Another GP Parting Ways with Sequoia

Last year, we reported that Pierre Lamond is quietly segueing out of Sequoia Capital. Turns out that Mark Stevens, a partner at the firm since 1989, is also transitioning slowly out of the firm, he told me earlier today.

“I’m still on the boards of a handful of companies. I still have an office at Sequoia. But I’m not a GP in the latest [$930 million] fund [announced in September],” said Stevens, who is now spending a good chunk of his time working on his nonprofit interests; with USC, whose investment committee Stevens co-chairs; and on the board of the public school that his children attend.

I asked Stevens if his focus on semiconductors — an unfashionable area of investment these days — played a role in his decision to scale back at the firm. He said no.

“I do think the number of new white space opportunities in [the] semiconductor [industry] is fewer than a decade ago, and that Sequoia and the rest of the venture community realizes that and therefore less money gets allocated to seminconductors and components,” said Stevens. Nevertheless, he added, “If I still wanted to work 60 hour weeks, there are plenty of other categories I could have spent time in [at the firm].”

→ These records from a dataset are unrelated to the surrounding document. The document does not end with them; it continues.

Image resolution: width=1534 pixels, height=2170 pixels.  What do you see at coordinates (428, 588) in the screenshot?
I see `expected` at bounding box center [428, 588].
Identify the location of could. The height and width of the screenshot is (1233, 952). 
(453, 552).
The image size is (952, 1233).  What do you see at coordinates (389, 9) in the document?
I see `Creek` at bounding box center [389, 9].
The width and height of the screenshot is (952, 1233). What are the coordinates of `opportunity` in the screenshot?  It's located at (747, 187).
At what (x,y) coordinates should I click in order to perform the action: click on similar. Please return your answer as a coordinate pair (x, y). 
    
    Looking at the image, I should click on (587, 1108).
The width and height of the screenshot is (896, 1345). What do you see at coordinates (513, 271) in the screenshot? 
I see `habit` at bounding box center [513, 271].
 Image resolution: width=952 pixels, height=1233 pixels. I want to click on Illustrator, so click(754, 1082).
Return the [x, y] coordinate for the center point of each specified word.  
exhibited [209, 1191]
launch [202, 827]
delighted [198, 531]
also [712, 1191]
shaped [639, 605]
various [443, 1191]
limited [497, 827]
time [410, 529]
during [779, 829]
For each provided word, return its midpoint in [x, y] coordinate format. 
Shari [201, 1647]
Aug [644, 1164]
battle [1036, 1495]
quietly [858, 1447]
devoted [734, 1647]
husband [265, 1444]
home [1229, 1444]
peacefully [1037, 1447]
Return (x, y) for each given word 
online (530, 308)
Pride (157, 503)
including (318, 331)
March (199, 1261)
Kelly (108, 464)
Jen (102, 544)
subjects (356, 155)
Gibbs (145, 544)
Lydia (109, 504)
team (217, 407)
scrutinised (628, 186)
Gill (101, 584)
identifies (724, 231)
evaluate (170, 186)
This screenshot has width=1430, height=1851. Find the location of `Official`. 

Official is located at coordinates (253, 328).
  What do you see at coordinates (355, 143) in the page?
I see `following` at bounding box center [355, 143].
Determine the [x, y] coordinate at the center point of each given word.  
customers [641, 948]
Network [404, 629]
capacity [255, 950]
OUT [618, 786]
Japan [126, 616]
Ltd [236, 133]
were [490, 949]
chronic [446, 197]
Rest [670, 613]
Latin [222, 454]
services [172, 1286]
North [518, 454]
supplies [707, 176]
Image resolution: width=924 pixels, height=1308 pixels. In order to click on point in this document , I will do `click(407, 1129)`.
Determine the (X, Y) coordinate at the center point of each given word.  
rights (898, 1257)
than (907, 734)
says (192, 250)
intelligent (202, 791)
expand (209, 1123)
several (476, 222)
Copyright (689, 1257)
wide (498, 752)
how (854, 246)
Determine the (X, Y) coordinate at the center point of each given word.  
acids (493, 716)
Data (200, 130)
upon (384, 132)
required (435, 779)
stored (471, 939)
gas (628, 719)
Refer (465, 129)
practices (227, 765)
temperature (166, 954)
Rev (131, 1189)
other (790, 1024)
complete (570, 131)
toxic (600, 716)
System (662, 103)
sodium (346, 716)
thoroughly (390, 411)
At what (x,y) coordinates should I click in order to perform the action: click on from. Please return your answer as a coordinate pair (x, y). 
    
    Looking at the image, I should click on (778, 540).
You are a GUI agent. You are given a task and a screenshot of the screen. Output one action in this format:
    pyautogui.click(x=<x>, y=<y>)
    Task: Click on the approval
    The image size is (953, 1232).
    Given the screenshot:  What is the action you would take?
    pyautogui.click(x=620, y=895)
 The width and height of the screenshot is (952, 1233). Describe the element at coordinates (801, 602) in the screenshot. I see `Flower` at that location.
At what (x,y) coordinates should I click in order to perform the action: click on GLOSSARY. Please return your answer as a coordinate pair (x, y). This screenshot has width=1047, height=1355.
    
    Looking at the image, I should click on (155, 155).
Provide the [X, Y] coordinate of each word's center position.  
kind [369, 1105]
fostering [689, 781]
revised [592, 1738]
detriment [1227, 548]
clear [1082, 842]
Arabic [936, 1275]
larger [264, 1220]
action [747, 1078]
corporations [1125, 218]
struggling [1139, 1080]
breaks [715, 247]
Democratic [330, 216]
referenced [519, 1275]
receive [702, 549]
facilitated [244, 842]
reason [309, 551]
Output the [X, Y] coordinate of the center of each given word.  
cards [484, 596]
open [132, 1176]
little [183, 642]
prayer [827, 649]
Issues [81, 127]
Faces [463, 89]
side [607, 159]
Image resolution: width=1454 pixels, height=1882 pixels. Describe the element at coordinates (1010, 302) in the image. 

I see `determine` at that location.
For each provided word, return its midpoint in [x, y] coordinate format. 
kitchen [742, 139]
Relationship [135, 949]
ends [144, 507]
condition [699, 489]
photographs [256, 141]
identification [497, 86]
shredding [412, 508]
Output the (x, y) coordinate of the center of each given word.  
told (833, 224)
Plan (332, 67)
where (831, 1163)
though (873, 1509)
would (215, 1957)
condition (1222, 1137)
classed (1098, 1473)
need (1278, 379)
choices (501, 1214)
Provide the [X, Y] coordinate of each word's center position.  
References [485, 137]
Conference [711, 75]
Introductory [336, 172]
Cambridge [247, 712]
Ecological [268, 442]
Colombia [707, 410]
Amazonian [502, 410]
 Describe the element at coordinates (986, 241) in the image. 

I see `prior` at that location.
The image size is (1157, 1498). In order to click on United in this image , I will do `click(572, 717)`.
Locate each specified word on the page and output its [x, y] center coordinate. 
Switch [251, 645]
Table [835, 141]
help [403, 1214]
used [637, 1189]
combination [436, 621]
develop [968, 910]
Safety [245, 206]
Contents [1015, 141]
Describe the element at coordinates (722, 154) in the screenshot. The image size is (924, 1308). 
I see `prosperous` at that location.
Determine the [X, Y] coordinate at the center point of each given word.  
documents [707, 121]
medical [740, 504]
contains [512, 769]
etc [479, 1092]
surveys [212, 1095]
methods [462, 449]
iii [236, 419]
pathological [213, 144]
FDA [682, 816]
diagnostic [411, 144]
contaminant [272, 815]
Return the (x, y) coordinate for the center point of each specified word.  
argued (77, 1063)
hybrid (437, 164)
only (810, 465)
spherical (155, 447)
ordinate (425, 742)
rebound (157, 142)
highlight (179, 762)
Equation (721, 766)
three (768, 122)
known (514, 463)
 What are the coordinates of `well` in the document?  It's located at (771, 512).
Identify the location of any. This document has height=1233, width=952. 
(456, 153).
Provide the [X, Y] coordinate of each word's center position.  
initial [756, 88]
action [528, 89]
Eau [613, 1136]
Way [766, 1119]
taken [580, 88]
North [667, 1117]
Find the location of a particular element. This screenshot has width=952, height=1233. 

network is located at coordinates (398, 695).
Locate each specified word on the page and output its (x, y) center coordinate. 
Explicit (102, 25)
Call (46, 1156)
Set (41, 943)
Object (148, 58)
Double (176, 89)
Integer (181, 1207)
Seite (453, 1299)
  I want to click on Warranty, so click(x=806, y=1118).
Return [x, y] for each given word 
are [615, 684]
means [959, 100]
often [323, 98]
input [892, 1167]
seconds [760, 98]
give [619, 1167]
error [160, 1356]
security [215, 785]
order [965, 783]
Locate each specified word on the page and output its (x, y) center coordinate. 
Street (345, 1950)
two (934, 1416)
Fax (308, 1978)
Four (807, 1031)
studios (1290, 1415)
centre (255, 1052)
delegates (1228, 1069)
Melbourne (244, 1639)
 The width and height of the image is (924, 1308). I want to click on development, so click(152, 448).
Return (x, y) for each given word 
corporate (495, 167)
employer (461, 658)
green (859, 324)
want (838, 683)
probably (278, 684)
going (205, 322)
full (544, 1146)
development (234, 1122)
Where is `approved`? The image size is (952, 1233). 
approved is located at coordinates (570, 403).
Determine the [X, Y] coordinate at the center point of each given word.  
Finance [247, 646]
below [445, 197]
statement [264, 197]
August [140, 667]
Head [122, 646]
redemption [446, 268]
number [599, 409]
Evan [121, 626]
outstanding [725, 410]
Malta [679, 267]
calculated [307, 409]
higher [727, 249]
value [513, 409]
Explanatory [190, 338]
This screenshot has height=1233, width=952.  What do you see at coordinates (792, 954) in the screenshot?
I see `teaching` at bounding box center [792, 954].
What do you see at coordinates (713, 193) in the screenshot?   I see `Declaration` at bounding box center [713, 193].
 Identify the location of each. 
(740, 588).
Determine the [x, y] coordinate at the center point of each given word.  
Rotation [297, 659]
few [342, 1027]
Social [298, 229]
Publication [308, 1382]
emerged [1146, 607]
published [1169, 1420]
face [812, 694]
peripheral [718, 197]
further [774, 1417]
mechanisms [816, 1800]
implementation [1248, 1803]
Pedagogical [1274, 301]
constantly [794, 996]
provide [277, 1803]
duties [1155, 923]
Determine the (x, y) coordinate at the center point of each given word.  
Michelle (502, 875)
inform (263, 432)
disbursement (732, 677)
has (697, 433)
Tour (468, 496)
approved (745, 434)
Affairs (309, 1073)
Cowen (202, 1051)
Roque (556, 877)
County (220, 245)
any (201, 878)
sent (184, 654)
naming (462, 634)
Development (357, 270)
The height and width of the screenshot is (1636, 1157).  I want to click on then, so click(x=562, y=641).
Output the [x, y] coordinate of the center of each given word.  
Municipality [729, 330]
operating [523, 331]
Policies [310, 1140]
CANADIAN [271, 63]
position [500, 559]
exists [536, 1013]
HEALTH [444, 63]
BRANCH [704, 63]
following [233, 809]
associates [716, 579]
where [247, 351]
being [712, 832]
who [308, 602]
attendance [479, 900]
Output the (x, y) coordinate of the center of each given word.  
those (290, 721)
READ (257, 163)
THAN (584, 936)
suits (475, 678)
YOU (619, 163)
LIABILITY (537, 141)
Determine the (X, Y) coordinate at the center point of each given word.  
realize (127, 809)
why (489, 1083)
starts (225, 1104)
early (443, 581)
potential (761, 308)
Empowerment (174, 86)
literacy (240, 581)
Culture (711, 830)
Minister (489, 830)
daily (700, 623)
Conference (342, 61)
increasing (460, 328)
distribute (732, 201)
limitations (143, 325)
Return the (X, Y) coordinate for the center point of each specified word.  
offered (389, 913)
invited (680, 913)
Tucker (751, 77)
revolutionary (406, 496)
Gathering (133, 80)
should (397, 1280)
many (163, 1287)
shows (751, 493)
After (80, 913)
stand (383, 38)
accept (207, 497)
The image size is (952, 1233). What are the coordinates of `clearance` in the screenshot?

Stevens added that Sequoia’s growing focus on more mature companies — for which it recently added several professionals with public investing experience — wasn’t a factor in his newly reduced role, either. “We’ve been late-stage investors since 1987.  All our GPs work on both [Sequoia’s early-stage and late-stage] funds.” 

Stevens has grown rich at Sequoia over the years — so donations like the $22 million he gave to USC’s engineering school in 2004 would suggest. Little wonder that going forward, he says that he’ll spend “a good chunk of my time just managing my own net worth, finding opportunities for my own balance sheet.”

In the meantime, he said, “I’m still working on building value for our investors at Sequoia.”

Stevens — whose numerous past investments include AtWeb, acquired by Netscape for $95 million in stock in 1998, Billpoint, acquired by eBay in 1999 for $275 million, and publicly traded Terayon Communications, which IPO’d in 1998 — still sits on the boards of Sequoia-backed Miradia and MobilePeak, both chip companies, as well as the wireless communication company Rayspan.